La
Fiesta Patronal de Asia
Nos gustó mucho el informe de Día-1 pasado sobre la gran importancia económica de la fiesta de la Virgen de la Candelaria (“Fiesta Bendita”, 12 de Febrero 2007), que concuerda con nuestra apreciación de que uno de los espectáculos más bellos del folklore mundial (“Carnavales y Folklore” El Comercio, 16 de Marzo del 2006). En ese informe, elaborado por Manuel Marticorena y Luis Chumpitaz, encontramos además, diversos aspectos culturales muy importantes de los peruanos, al punto que nos hemos permitido citar textualmente algunos de los pasajes:
“Envidie a los puneños que en estas últimas dos semanas han podido concentrar todo: su pasado, su cultura, sus amigos y parientes. Envídielos por el derroche físico y económico excepcional que hacen. Pero más aún, envídielos porque en estas dos semanas son absolutamente felices”. Dicen también en otra parte del texto “Las leyendas urbanas tejidas alrededor de de la celebración indican que en La Candelaria no se escatiman gastos, que por eso las cuentas de ahorros en los bancos se vacían y las mujeres se convierten en las mejores amigas de los joyeros, que gastan tanto en dinero y alhajas caras que deben ser cuidadas por guardaespaldas. Pero nada de eso pudimos comprobarlo”. Y, señalan, “¿Cuál es entonces el motor de esta celebración sacra y pagana a la vez? La competencia. Como señala el antropólogo Luis Millones, este es uno de los factores que los lleva a mostrar un dispendio desmedido y que a la vez fortalece la celebración porque genera mayor convocatoria”. “Durante La Candelaria se ve competencia en todos los ámbitos: Entre los conjuntos, entre los bailarines que forman los bloques. Es como una reacción en cadena para demostrar quién es el mejor”.

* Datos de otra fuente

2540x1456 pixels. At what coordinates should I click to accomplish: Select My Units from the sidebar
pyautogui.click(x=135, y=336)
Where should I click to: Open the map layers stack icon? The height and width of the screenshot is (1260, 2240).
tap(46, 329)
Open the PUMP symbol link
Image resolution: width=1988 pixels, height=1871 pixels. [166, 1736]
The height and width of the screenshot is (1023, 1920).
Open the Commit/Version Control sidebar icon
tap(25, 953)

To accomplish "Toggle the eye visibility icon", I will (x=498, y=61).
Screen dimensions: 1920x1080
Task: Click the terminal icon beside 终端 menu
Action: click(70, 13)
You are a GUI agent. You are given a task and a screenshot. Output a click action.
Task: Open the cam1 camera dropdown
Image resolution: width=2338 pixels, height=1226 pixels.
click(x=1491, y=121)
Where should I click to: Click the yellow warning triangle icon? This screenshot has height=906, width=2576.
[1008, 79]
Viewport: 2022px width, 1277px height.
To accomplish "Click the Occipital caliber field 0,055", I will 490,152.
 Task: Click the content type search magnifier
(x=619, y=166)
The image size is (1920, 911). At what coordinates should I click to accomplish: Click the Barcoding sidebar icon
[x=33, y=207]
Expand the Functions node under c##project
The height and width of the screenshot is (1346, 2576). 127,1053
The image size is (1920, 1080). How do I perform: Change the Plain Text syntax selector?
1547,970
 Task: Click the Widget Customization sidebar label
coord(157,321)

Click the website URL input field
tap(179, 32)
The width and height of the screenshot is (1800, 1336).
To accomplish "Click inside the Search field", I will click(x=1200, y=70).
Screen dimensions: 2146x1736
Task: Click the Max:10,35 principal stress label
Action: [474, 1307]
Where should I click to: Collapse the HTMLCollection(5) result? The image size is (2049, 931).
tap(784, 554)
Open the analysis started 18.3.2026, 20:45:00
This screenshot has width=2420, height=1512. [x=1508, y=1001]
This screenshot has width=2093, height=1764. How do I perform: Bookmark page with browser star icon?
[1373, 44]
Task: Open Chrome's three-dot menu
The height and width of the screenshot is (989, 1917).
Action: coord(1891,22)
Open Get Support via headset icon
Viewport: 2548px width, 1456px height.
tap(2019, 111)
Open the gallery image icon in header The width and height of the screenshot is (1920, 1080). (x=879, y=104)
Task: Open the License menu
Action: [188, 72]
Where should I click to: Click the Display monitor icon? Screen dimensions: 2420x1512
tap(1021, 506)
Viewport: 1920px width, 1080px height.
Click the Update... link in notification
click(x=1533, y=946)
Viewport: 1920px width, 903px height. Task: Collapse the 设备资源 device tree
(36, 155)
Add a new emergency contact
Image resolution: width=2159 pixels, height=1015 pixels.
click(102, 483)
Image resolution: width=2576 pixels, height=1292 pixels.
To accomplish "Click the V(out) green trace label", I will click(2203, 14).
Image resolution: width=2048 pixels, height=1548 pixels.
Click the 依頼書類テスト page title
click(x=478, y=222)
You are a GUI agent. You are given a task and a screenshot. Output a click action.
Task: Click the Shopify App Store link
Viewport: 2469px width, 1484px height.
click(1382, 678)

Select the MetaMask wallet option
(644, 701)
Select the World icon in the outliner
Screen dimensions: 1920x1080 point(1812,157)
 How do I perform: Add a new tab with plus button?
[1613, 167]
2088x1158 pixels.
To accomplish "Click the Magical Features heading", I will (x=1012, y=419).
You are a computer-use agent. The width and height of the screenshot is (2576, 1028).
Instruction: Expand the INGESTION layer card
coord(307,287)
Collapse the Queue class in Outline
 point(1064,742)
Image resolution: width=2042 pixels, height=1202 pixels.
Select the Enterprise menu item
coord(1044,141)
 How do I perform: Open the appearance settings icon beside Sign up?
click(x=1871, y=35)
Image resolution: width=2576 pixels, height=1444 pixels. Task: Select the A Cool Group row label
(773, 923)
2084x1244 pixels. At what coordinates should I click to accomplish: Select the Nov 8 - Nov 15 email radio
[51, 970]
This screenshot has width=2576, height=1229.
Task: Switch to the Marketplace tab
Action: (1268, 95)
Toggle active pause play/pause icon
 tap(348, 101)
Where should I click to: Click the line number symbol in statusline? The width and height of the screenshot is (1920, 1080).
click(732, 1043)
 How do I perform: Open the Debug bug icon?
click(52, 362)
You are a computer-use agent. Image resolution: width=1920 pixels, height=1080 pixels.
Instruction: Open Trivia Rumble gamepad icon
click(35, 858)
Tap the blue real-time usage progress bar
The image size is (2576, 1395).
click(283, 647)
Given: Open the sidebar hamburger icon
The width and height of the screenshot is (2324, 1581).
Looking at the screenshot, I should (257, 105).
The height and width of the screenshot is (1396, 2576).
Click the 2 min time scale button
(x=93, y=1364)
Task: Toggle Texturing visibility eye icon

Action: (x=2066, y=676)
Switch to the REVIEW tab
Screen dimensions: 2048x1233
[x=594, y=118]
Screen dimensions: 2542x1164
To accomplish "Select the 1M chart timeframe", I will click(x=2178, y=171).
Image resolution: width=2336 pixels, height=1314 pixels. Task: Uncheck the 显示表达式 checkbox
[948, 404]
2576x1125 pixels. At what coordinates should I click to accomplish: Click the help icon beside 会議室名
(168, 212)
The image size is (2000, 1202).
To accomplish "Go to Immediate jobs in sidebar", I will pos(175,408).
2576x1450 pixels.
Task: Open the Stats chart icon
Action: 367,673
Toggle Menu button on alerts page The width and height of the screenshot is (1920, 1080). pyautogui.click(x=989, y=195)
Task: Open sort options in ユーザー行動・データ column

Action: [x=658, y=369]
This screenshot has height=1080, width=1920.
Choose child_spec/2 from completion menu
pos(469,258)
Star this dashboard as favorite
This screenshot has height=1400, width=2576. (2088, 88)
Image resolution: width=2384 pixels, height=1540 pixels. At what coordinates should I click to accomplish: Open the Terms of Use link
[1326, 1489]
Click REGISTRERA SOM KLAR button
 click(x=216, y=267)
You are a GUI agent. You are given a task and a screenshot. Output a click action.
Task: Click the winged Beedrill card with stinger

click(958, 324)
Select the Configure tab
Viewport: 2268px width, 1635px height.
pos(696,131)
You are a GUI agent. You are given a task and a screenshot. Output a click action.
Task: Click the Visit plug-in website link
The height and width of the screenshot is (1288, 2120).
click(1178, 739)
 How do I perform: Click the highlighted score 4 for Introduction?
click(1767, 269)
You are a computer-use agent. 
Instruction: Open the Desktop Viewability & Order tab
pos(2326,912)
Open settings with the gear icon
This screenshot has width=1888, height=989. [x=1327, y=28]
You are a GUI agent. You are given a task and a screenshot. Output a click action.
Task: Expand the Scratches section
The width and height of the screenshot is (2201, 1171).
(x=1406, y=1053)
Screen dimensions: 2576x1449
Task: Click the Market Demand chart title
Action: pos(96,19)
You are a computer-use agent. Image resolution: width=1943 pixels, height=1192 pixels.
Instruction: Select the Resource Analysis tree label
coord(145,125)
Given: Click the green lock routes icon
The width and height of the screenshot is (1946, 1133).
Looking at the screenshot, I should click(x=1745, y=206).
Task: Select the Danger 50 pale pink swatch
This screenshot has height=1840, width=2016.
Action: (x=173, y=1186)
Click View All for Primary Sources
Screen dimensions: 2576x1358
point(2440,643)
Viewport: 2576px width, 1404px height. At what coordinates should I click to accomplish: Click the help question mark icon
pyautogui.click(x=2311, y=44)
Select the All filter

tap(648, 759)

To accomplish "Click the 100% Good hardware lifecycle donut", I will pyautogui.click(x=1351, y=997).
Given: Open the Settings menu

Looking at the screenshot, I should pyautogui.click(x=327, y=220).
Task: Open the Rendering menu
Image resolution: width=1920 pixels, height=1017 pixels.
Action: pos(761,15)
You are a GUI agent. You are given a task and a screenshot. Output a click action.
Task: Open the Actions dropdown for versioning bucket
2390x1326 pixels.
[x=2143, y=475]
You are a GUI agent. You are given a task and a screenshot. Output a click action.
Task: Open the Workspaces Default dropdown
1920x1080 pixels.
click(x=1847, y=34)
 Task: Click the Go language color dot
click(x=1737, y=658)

¿Y qué tiene que ver con La Candelaria, Asia, el balneario de moda al Sur de Lima, que ponemos en el título de este artículo? En realidad mucho. Si el lector nos hace el favor de releer las palabras subrayadas del informe y en donde vea puneños coloca “limeños de Asia”, donde diga La Candelaria, entienda “el verano en Asia”, donde haya semanas ponga “meses”, y en donde lea conjuntos y bailarines piense en “playas” y “condominios” de la zona, como “Playa Blanca” o “Palabritas”. Verá entonces que muchos “ricos” de Asia tienen en el verano la misma manera de pensar y divertirse que sus paisanos en las fiestas patronales. Aunque las máscaras y los disfraces varían un poco, es evidente que el sentido de la fiesta sin parar, de la ostentación y del gastar en pocos días toda la plata del año, son iguales en Puno, en Orcotuna o en “Eisha”.
Al margen de diferencias económicas o de origen social, Asia y La Candelaria nos muestran la existencia de marcados estilos de vida que, compartidos por muchos de los peruanos, traslucen con infinita transparencia la cultura de una no tan disímil sociedad… Felizmente.